[DATASET RECORDS]
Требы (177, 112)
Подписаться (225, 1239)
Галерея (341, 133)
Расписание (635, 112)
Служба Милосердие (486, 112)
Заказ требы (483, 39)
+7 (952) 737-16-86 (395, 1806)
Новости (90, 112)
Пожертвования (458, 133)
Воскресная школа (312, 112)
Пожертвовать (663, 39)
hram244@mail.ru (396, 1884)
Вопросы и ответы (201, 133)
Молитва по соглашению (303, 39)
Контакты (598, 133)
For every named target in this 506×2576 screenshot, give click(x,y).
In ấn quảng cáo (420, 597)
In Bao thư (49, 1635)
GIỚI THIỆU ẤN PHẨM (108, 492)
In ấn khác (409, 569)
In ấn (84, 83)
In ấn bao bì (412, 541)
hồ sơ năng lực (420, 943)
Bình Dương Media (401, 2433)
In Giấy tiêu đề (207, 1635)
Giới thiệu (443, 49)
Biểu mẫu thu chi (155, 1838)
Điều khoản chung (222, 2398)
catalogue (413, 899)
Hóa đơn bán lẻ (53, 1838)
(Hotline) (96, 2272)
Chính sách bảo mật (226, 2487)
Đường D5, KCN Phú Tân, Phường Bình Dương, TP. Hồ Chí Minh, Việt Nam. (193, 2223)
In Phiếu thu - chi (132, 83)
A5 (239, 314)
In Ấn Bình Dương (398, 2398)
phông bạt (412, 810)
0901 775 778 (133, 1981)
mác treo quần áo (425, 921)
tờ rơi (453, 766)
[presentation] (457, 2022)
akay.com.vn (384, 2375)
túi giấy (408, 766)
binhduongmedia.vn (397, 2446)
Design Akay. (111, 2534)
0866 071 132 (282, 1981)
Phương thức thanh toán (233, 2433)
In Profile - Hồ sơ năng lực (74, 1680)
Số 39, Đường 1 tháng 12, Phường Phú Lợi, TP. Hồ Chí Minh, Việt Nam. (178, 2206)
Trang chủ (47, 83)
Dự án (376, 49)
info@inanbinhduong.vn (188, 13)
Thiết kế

[WHAT THE TASK REQUIRES] Print every record above exactly as it was given.

[EXERCISE SOLUTION]
Требы (177, 112)
Подписаться (225, 1239)
Галерея (341, 133)
Расписание (635, 112)
Служба Милосердие (486, 112)
Заказ требы (483, 39)
+7 (952) 737-16-86 (395, 1806)
Новости (90, 112)
Пожертвования (458, 133)
Воскресная школа (312, 112)
Пожертвовать (663, 39)
hram244@mail.ru (396, 1884)
Вопросы и ответы (201, 133)
Молитва по соглашению (303, 39)
Контакты (598, 133)
For every named target in this 506×2576 screenshot, give click(x,y).
In ấn quảng cáo (420, 597)
In Bao thư (49, 1635)
GIỚI THIỆU ẤN PHẨM (108, 492)
In ấn khác (409, 569)
In ấn (84, 83)
In ấn bao bì (412, 541)
hồ sơ năng lực (420, 943)
Bình Dương Media (401, 2433)
In Giấy tiêu đề (207, 1635)
Giới thiệu (443, 49)
Biểu mẫu thu chi (155, 1838)
Điều khoản chung (222, 2398)
catalogue (413, 899)
Hóa đơn bán lẻ (53, 1838)
(Hotline) (96, 2272)
Chính sách bảo mật (226, 2487)
Đường D5, KCN Phú Tân, Phường Bình Dương, TP. Hồ Chí Minh, Việt Nam. (193, 2223)
In Phiếu thu - chi (132, 83)
A5 (239, 314)
In Ấn Bình Dương (398, 2398)
phông bạt (412, 810)
0901 775 778 (133, 1981)
mác treo quần áo (425, 921)
tờ rơi (453, 766)
[presentation] (457, 2022)
akay.com.vn (384, 2375)
túi giấy (408, 766)
binhduongmedia.vn (397, 2446)
Design Akay. (111, 2534)
0866 071 132 (282, 1981)
Phương thức thanh toán (233, 2433)
In Profile - Hồ sơ năng lực (74, 1680)
Số 39, Đường 1 tháng 12, Phường Phú Lợi, TP. Hồ Chí Minh, Việt Nam. (178, 2206)
Trang chủ (47, 83)
Dự án (376, 49)
info@inanbinhduong.vn (188, 13)
Thiết kế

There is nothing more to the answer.